CHAPTER SIX THE BEGINNING OF THE HISTORY OF BEING

[Pages:48]CHAPTER SIX

THE BEGINNING OF THE HISTORY OF BEING

By providing a detailed reading of Heidegger's account of the beginning of the understanding of Being as presencing with the ancient Greeks, this chapter shows Heidegger's notion of the Temporality of Being "in action." Heidegger claims that, though the pre-Socratics originally glimpsed the role of Being as the cultural ordering of what-is, this insight, and hence Being itself, has sunk further and further into "oblivion" as the history of metaphysics has unfolded.
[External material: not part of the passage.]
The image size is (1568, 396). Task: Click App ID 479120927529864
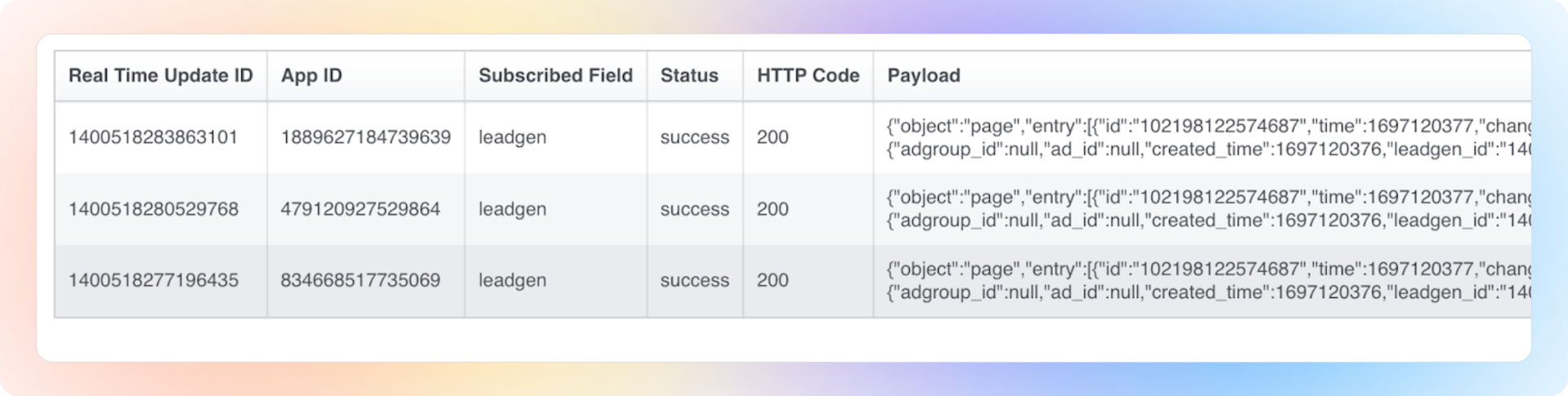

The pre-Socratics grasped the relationship between the cultural practices and how things show themselves as well as the role of Time in the presencing of the Being of what-is, but Heidegger's contribution to the history of Being is the explicit recognition of what they only tacitly recognized.

By now the reader should be forewarned that Heidegger's reflections assimilate a philosopher's thinking into his own view of the history of metaphysics. He does not attempt to give what we might regard as an "historically objective" analysis of their views, but, then, Heidegger's work brings into question the meaning of this phrase in a way that we have already seen. Here I only try to trace his own vision, not argue with him about what a philosopher really meant, but, then, Heidegger's philosophy is this vision and in our context such arguments seem irrelevant.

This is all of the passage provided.